Qwen 3.6 27B
By Alibaba · China
Overview
Dense 27B multimodal model from Alibaba (April 2026), scoring 77.2% on SWE-bench Verified with 262k native context (1M via YaRN). The Qwen 3.6 generation's developer-friendly workhorse.
When to pick this model
- Coding agents needing top-tier SWE-bench accuracy at single-GPU scale
- Multimodal applications with long context (up to 1M with YaRN)
- Apache 2.0 deployments replacing closed APIs
- Reasoning workloads where dense models behave more predictably than MoE
- Local inference on a single 24-32 GB GPU
VRAM requirements by quantization
| Quantization | VRAM required |
|---|---|
| Q4_K_M (recommended) | 16 GB |
| Q5_K_M | 19 GB |
| Q8_0 | 29 GB |
| FP16 (no quantization) | 54 GB |
VRAM figures include model weights plus a typical 8k KV cache and ~600 MB runtime overhead (Ollama / llama.cpp baseline). Add headroom for higher context lengths.

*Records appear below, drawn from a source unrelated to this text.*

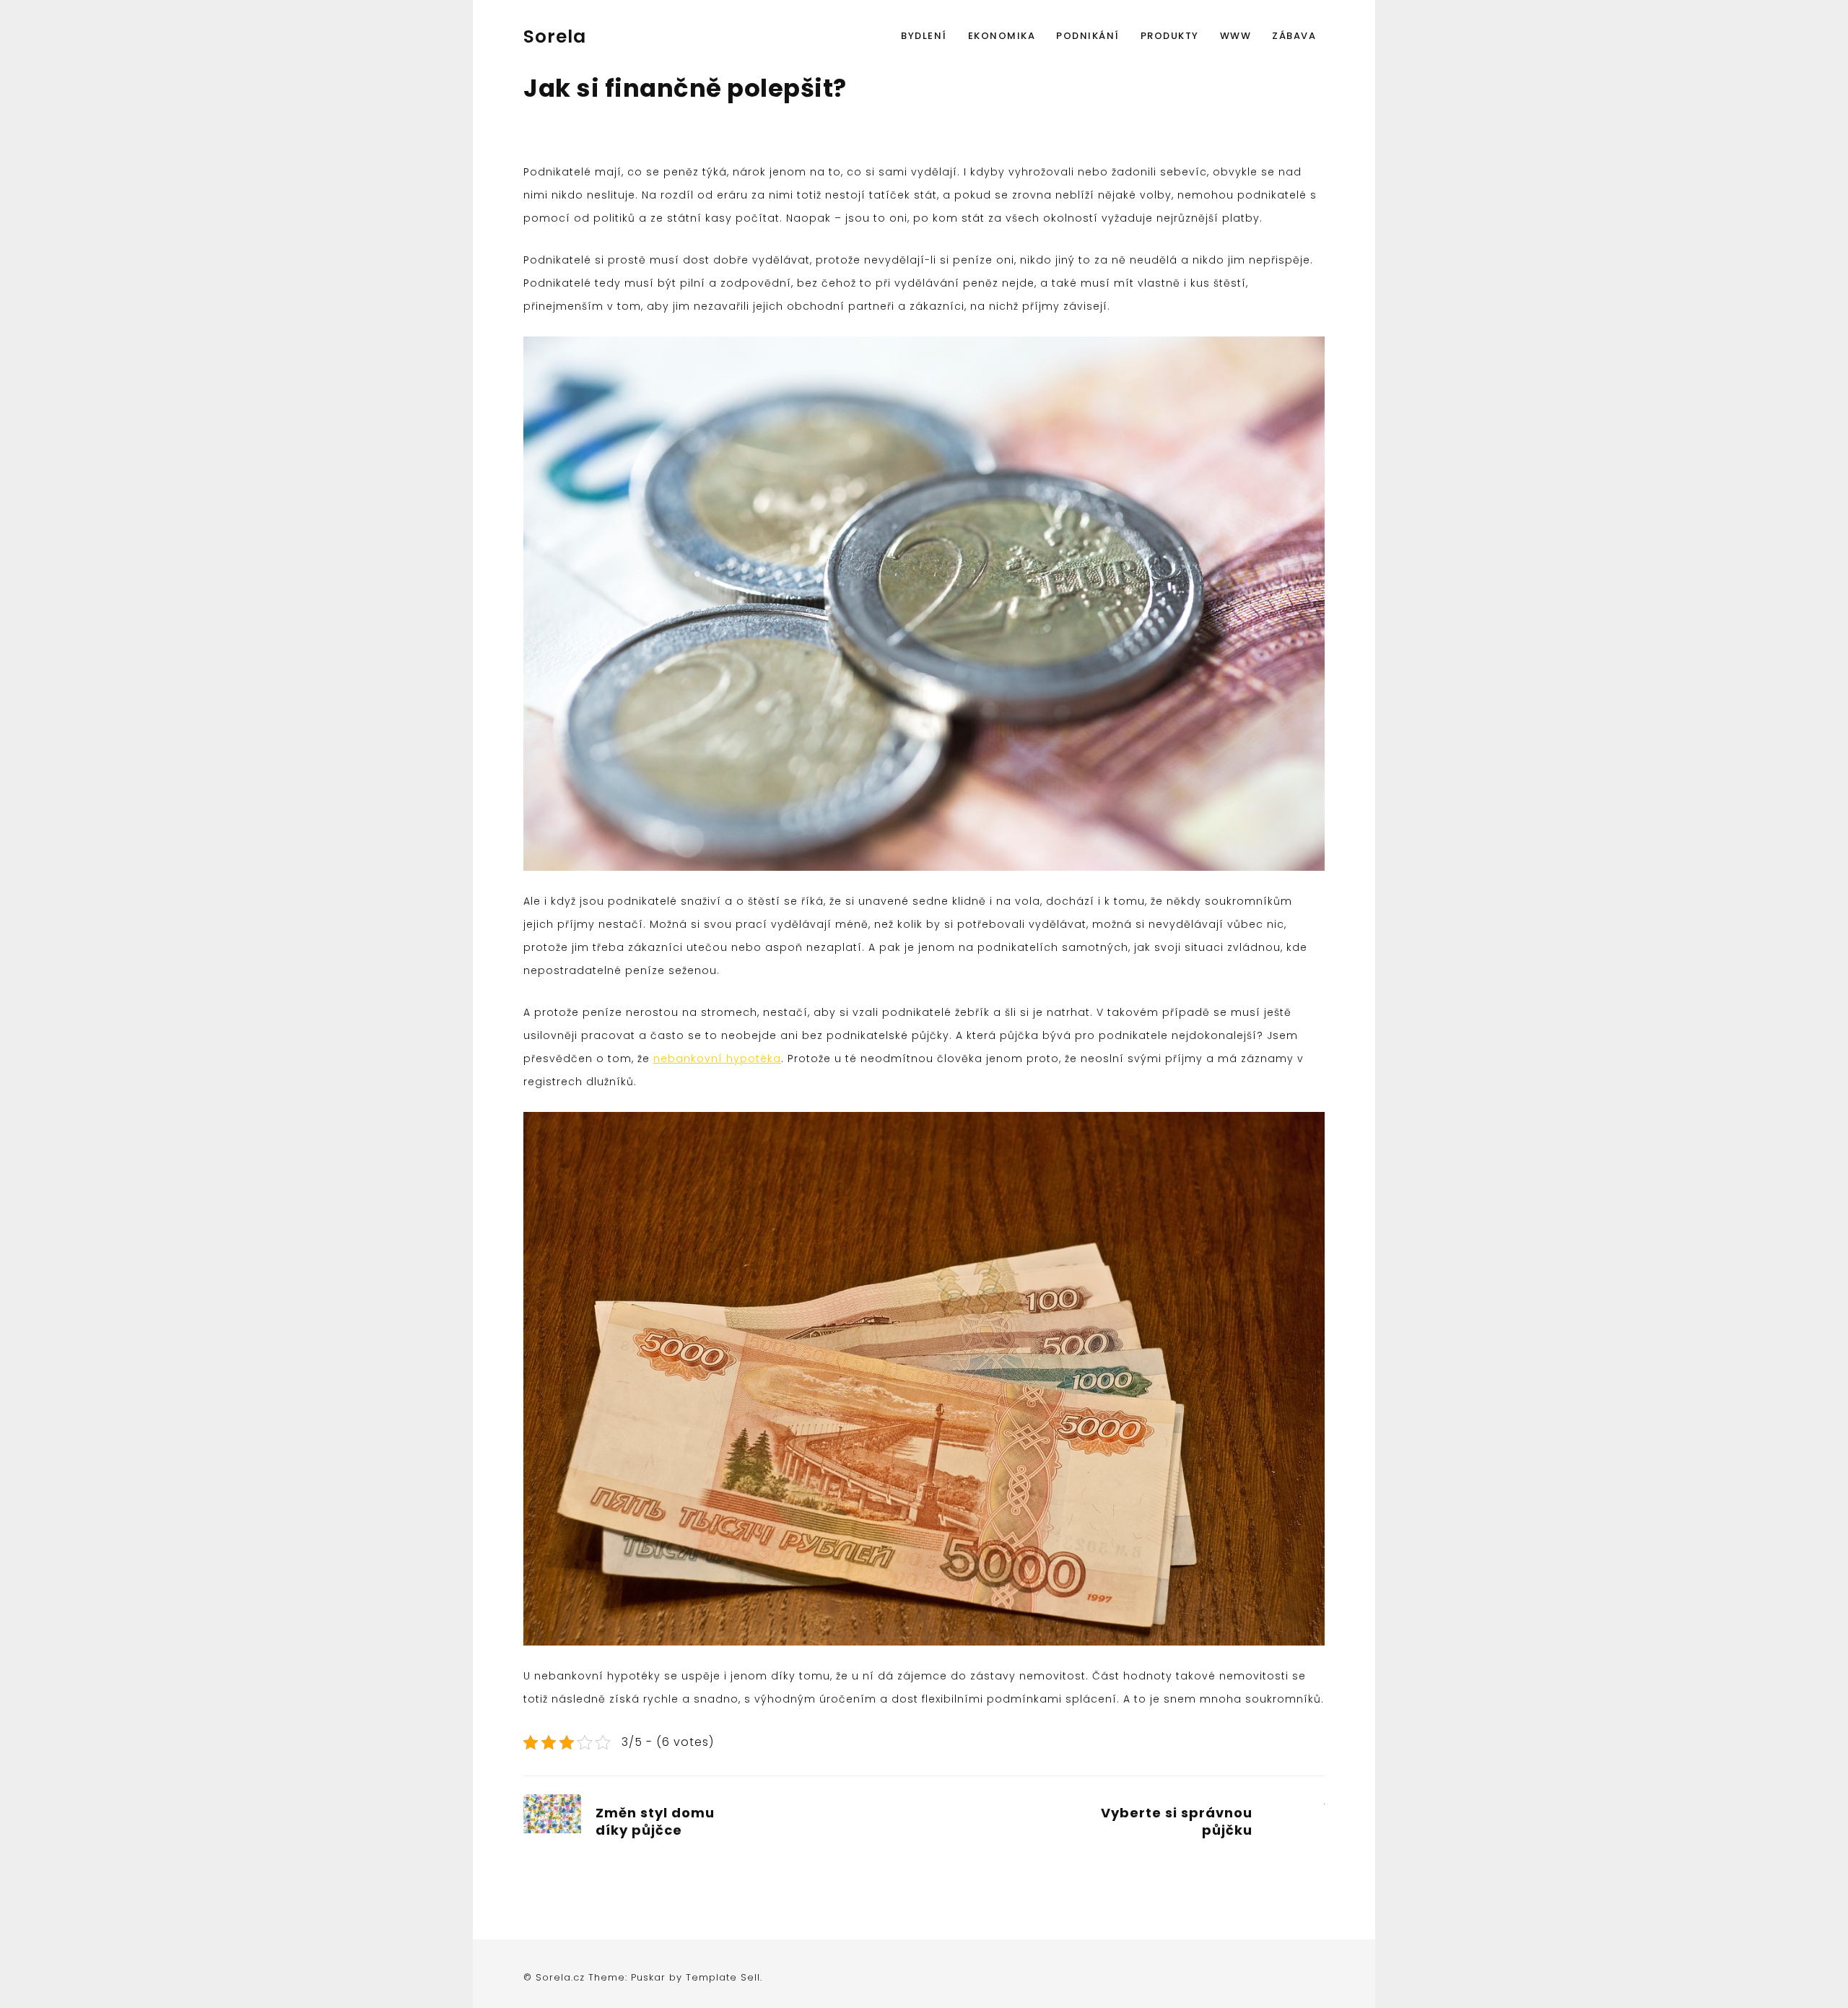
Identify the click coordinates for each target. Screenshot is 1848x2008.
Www (1236, 36)
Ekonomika (1002, 36)
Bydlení (924, 36)
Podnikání (1088, 36)
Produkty (1170, 36)
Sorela (554, 36)
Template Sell (723, 1977)
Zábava (1294, 36)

Published benchmark scores
| Benchmark | Score |
|---|---|
| SWE-bench Verified | 77.2 |
| Terminal-Bench | 59.3 |
| SkillsBench | 48.2 |
Scores published by the model author or aggregated from public leaderboards. Re-measured monthly by our editorial team.
Strengths
- 77.2% SWE-bench Verified — frontier coding accuracy
- Native multimodal text + image
- 262k context, extendable to 1M with YaRN
- Apache 2.0
- Dense 27B fits comfortably on consumer hardware
Limitations
- Needs 16+ GB VRAM at Q4
- Hybrid architecture requires a recent llama.cpp build
- Dense design means no MoE inference efficiency
Architecture & training
Architecture: Dense 27B · Gated DeltaNet + Gated Attention · multimodal · 64 layers
Training: Dense successor to Qwen 3.5 27B, 3.6 generation.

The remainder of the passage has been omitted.